Отрывок –

• • • • • • •

Poco parer potea lí del di fori;
Ma, per quel poco, vedea io le stelle
Di lor solere e piú chiare e maggiori*

(Purg., XXVII, 88-89)

По поводу сборника, в частности его эпиграфа, Ал. Блок писал: «Современный художник — бродяга, ушедший из дома тех, кто казался своими, еще не приставший к истинно своим, — приютился в пещере. (…) Звезды — единственные водители; они предопределяют служение, обещают беспредельную свободу в час, когда постыла стихийная свобода поэта, сказавшего: «Плывем… Куда нам плыть?»112.

Совершенно очевидно, что Блок распознал эзотерический смысл эпиграфа. Цитируя стихи одной из поэм, помещенной в книге «Кормчие звезды», —

Кличь себя сам и немолчно зови, доколе, далекий,
Из заповедных глубин: — «Вот я!» — послышишь ответ, —

он добавлял: «Это самые темные глуби пещеры, но и первая искра грядущего. «Некто» обретает себя»113. По Блоку, а точнее, согласно Иванову, человек находит подлинного себя, погружаясь в заповедные глуби пещеры, то есть в глуби своего «я», где в процессе самопознания он приближается к «средоточию микрокосма»114, и его «я», сливаясь с высшим «я», объемлющим Вселенную, выходит


* «Немного извне (пещеры) доступно было взору; но чрез те звезды я видел ясными и крупными необычно» (пер. Вяч. Иванова)

• • • • • • •

Исходные данные –
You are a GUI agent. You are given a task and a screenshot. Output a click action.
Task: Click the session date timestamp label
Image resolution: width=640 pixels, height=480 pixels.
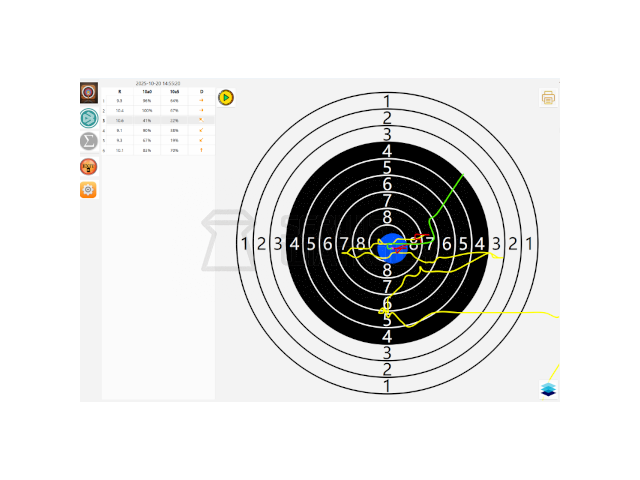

• • • • • • •

Вопросы и задания –
A. Определите, согласуются ли с отрывком утверждения (i) Блок называл звезды единственными водителями; (ii) поэма, стихи из которой цитирует Блок, помещена в книге «Кормчие звезды»; (iii) перевод эпиграфа принадлежит Блоку. На каждое ответьте «да» или «нет» и приведите решающие слова отрывка точной цитатой.
B. Пожалуйста, перепишите из отрывка без изменений всё от слов «Совершенно очевидно, что» и вниз до слов «(пер. Вяч. Иванова)».
Опирайтесь только на отрывок.

Полные ответы –
A.
(i) Да: «Звезды — единственные водители».
(ii) Да: «помещенной в книге «Кормчие звезды»».
(iii) Нет: «(пер. Вяч. Иванова)».

B.
Совершенно очевидно, что Блок распознал эзотерический смысл эпиграфа. Цитируя стихи одной из поэм, помещенной в книге «Кормчие звезды», —

Кличь себя сам и немолчно зови, доколе, далекий,
Из заповедных глубин: — «Вот я!» — послышишь ответ, —

он добавлял: «Это самые темные глуби пещеры, но и первая искра грядущего. «Некто» обретает себя»113. По Блоку, а точнее, согласно Иванову, человек находит подлинного себя, погружаясь в заповедные глуби пещеры, то есть в глуби своего «я», где в процессе самопознания он приближается к «средоточию микрокосма»114, и его «я», сливаясь с высшим «я», объемлющим Вселенную, выходит


* «Немного извне (пещеры) доступно было взору; но чрез те звезды я видел ясными и крупными необычно» (пер. Вяч. Иванова)